Alex J. Pollock - A 1930s Loan Rescue Lesson - washingtonpost.com

Sounds like a great idea. Help the homeowners keep their homes and prevent foreclosures.

Let me tell you something from my experience as a realtor. Foreclosures are about 20% of the homes for sale here in Va. Most of those homes are trashed really bad. You can't sell them. It is as if someone came in and destroyed all these homes. This has the perverse effect of keeping the values up for the homeowners who are keeping their homes up, because the foreclosures are so trashed that they are not competition for well cared for homes.
 
Sounds like a great idea. Help the homeowners keep their homes and prevent foreclosures.

Let me tell you something from my experience as a realtor. Foreclosures are about 20% of the homes for sale here in Va. Most of those homes are trashed really bad. You can't sell them. It is as if someone came in and destroyed all these homes. This has the perverse effect of keeping the values up for the homeowners who are keeping their homes up, because the foreclosures are so trashed that they are not competition for well cared for homes.

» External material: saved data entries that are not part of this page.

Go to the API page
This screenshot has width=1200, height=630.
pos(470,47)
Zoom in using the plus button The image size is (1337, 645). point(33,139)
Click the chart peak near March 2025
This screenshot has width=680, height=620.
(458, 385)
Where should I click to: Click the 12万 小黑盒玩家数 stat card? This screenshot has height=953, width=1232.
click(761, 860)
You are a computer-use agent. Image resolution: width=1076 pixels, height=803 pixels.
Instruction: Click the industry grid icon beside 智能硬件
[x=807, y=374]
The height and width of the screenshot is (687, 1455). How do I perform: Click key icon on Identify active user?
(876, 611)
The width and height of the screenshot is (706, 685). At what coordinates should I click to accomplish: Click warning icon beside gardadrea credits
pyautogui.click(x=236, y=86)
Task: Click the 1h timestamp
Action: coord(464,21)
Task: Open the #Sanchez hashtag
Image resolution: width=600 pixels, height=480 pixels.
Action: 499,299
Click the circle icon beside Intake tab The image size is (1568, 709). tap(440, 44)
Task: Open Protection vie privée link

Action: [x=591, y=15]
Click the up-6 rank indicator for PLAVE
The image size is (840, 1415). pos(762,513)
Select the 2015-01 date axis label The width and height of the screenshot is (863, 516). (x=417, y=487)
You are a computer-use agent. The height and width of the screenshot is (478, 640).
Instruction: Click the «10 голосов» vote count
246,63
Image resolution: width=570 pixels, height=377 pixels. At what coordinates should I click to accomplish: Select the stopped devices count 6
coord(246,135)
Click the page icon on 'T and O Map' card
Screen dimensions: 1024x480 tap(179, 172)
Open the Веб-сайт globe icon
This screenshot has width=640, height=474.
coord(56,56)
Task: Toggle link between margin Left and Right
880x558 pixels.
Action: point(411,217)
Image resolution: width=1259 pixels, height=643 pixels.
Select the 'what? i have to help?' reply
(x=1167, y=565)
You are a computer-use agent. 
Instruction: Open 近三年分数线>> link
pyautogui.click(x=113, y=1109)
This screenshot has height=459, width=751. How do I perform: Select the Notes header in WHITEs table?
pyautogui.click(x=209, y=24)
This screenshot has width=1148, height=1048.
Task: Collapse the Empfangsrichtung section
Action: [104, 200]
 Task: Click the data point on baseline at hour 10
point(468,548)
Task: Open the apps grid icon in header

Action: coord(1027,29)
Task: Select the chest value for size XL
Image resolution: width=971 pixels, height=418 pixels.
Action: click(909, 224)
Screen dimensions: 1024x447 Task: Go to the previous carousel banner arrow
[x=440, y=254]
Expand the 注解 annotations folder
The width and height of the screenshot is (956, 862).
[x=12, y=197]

I wouldn't be surprised if that is true.
 
Sounds like a great idea. Help the homeowners keep their homes and prevent foreclosures.

Let me tell you something from my experience as a realtor. Foreclosures are about 20% of the homes for sale here in Va. Most of those homes are trashed really bad. You can't sell them. It is as if someone came in and destroyed all these homes. This has the perverse effect of keeping the values up for the homeowners who are keeping their homes up, because the foreclosures are so trashed that they are not competition for well cared for homes.

help the homeowners keep their homes? sounds like an oxymoron to me. how are you a homeowner, when you haven't made a payment in months and the bank says no more?

prevent foreclosures? we can start with, prevent "equal opportunity home lending"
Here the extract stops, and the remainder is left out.